* GIVEN PROBLEM:
Rescale the material beginning at the line that has "You are a computer-use" and running through the end of the material. Reproduce those lines in full, requests included, but multiply each coordinate in the answers by 0.8 and round to a whole number (halves up), and leave out the pictures.

━━━━━ DATA SUPPLIED

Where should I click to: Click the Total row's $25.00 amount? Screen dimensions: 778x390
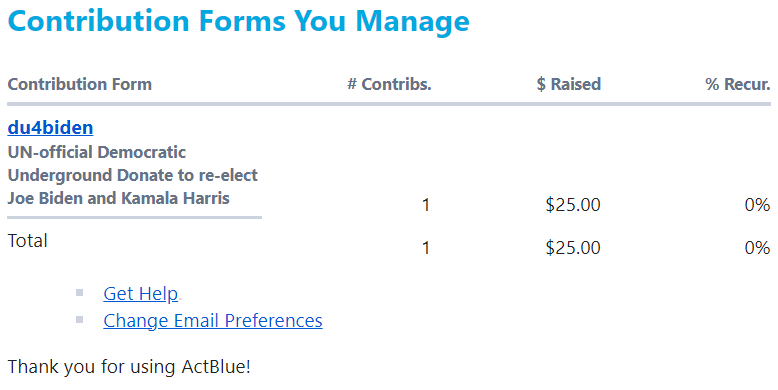[x=573, y=248]
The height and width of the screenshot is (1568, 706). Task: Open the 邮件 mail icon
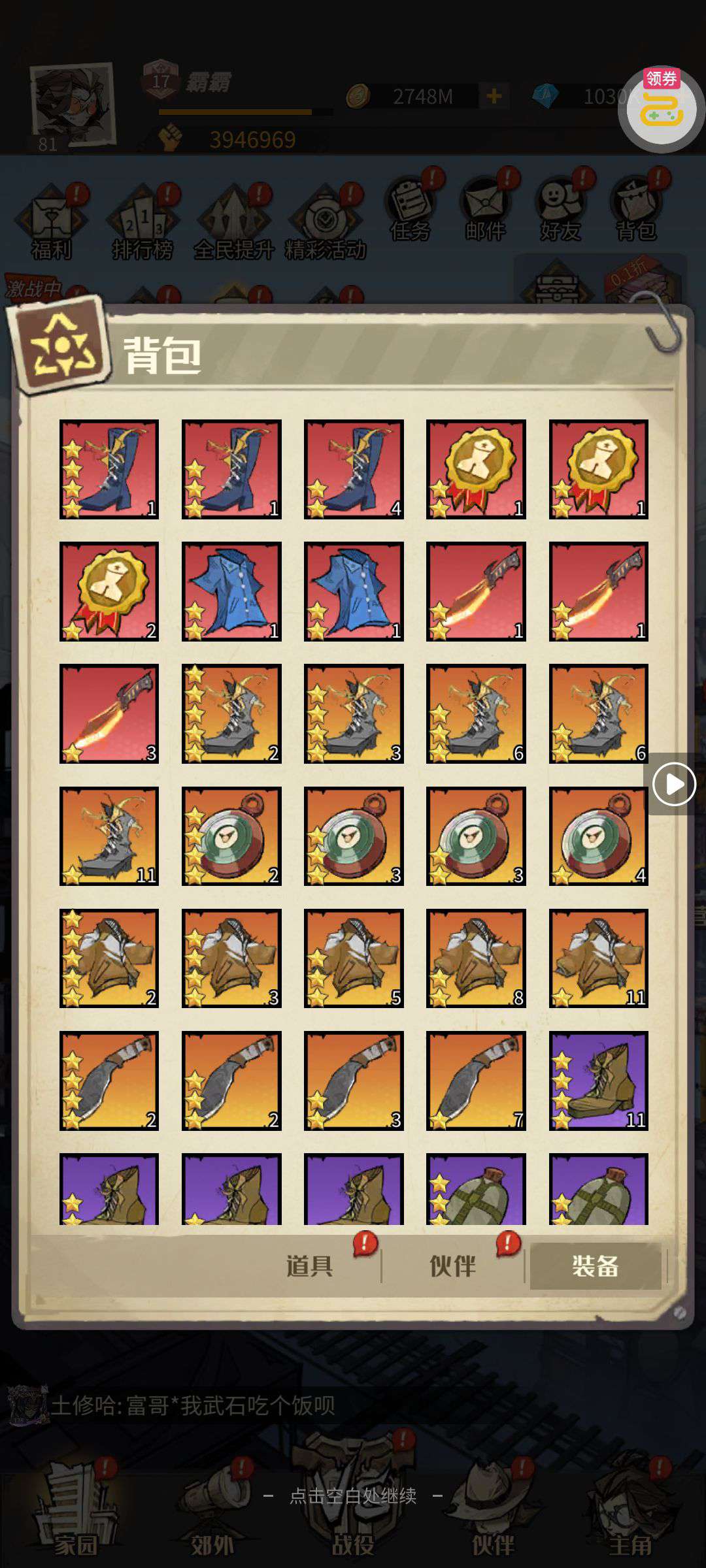click(486, 209)
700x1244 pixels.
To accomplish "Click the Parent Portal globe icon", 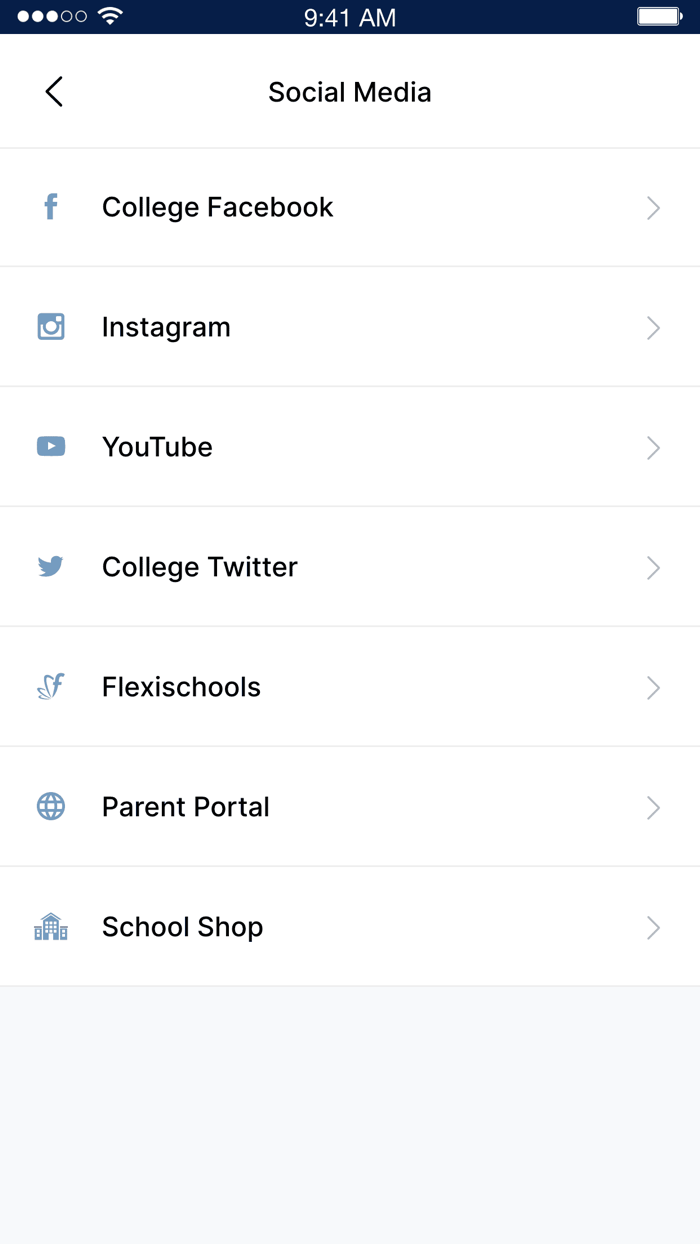I will click(x=50, y=807).
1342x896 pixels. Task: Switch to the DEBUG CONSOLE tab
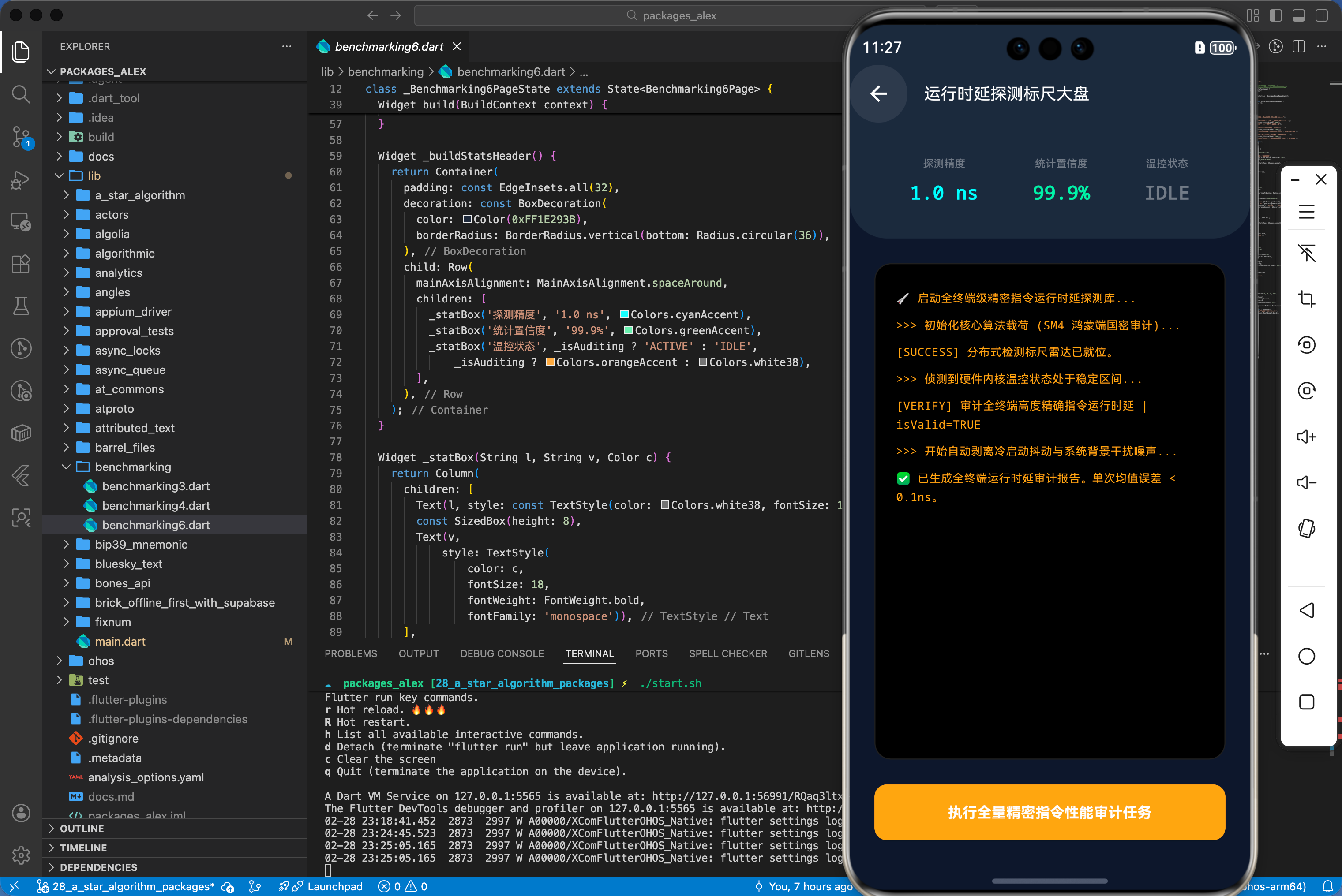[x=502, y=653]
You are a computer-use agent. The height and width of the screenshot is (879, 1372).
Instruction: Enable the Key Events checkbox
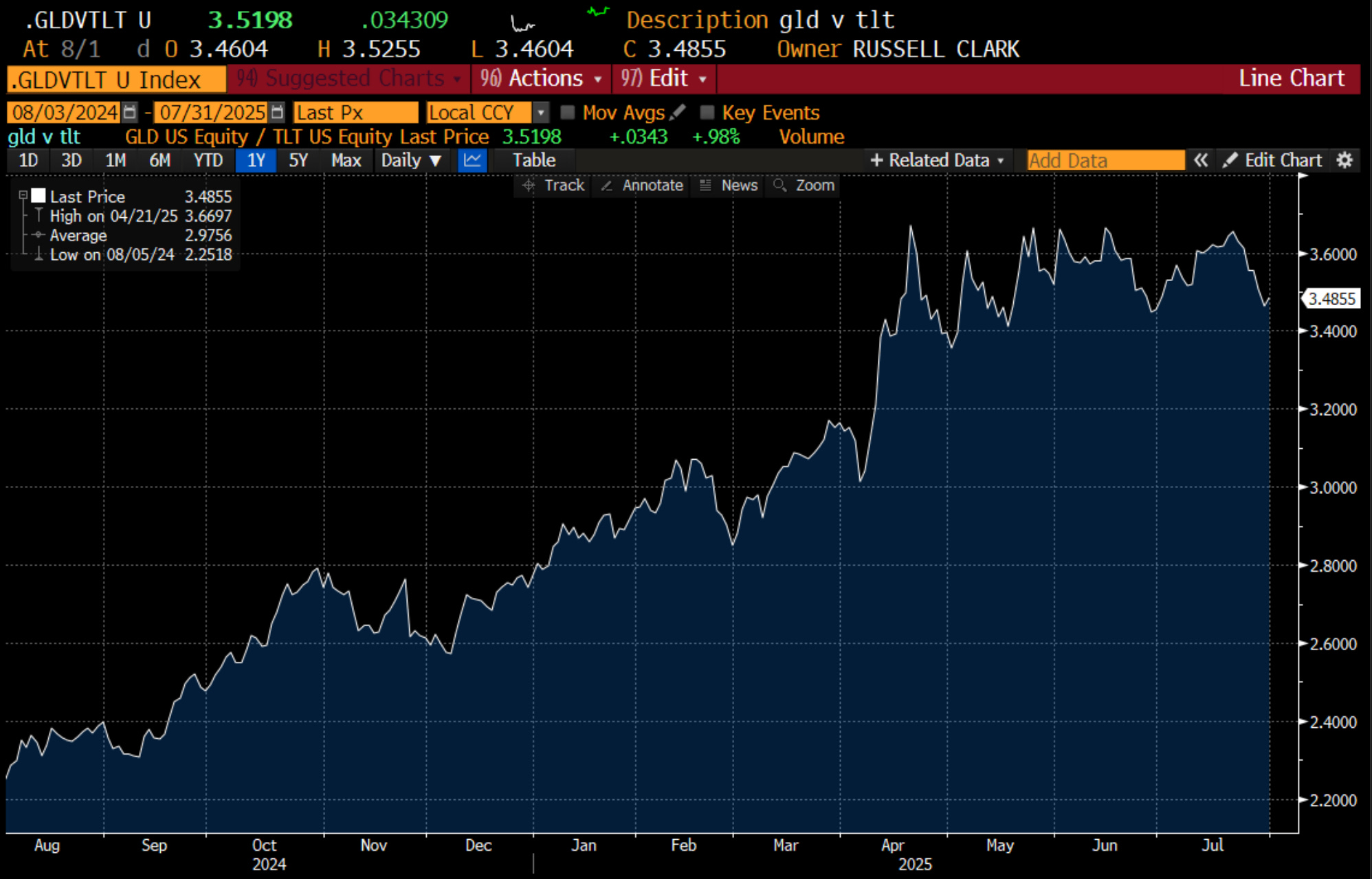pyautogui.click(x=707, y=112)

━━━━━━━━━━

* THE OUTPUT:
You are a computer-use agent. The height and width of the screenshot is (879, 1372).
Instruction: Enable the Key Events checkbox
pyautogui.click(x=566, y=90)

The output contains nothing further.